The Ghanaian Cardinal further continued, “But nobody went on to make any policy out of that, now I think what caused all of these was our attempts to link some foreign donations and grants to certain positions, which needed to be imposed in the name of freedom, in the name of respect for rights and stuffs like that. I think that is what led to this thing going to Parliament.”
Making reference to Pope Francis’ stance on homosexuality, Cardinal Turkson said, “about a week or so ago he came out with a small document just saying clearly what his position on all of these are, that LGBT people can be blessed, they can be admitted to church, and all of that, they can even become God parents of children and people who are being baptized and all of that. So he (Pope) himself has signaled, partly, stuff that used to be left neck below, undecided and all that and come clearly with these.”

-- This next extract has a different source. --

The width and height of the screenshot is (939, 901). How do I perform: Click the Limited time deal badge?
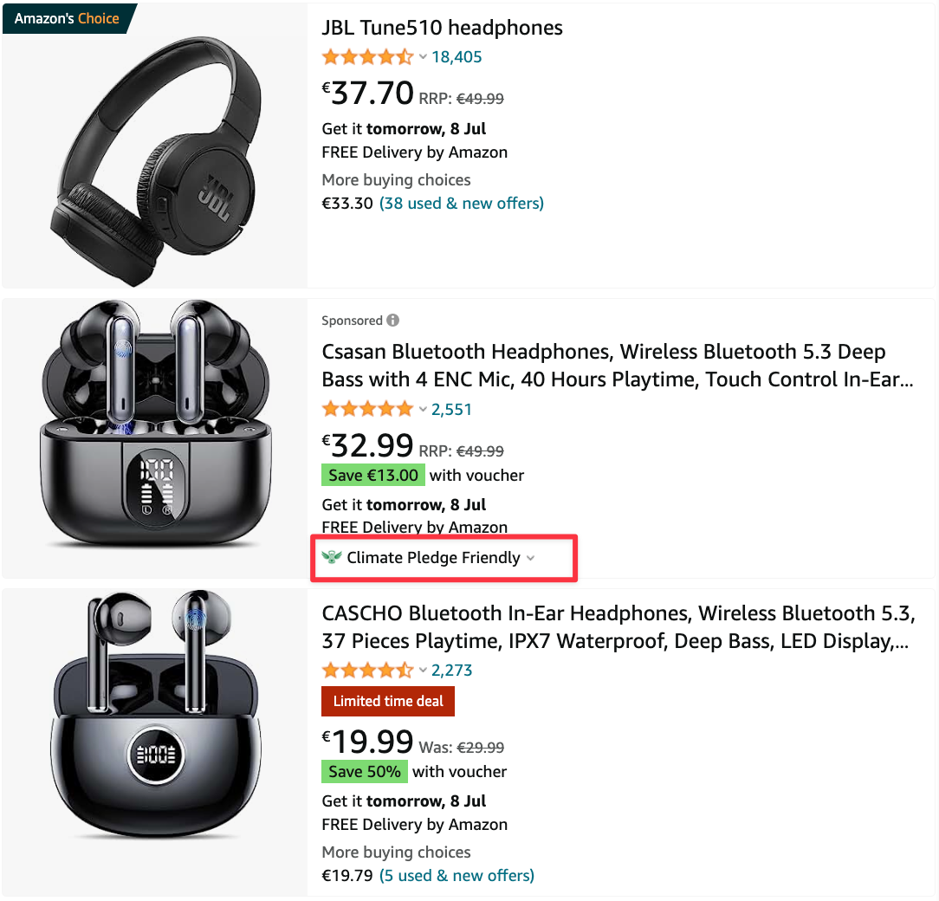[387, 701]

In the November 27 interview, Cardinal Turkson highlighted the importance of educating people to understand this phenomenon.
“It is time to begin education, to help people understand what this reality, this phenomenon is. We need a lot of education to get people to make a distinction between what is crime and what is not crime,” he said.
The Cardinal who retired as Prefect of the Vatican-based Dicastery for Promoting of Integral Human Development in December 2021 said, “ If culturally we have expressions for this type of thing, it just means that it is not completely alien to Ghanaian society.”
“I think this drastic form that it has taken in Ghana and probably in Uganda is bringing the perception that the west was imposing this, connecting or linking it with donations and grants and all of time, is kind of politicizing the thing in such a way that the reaction has also been political in character,” Cardinal Turkson explained.
He added, “But I think, all of this from my point of view, and this is what I think I speak about with a couple of other Bishops is to be able to understand more deeply this phenomenon.”
Meanwhile members of the Ghana Catholic Bishops Conference (GCBC) have sought to clarify Cardinal Turkson’s comments on homosexuality.
In a Tuesday, November 28 interview with TV3’s Portia Gabor, GCBC President, Bishop Matthew Kwasi Gyamfi said that the Cardinal’s position “has always been the stand of the Catholic Church.”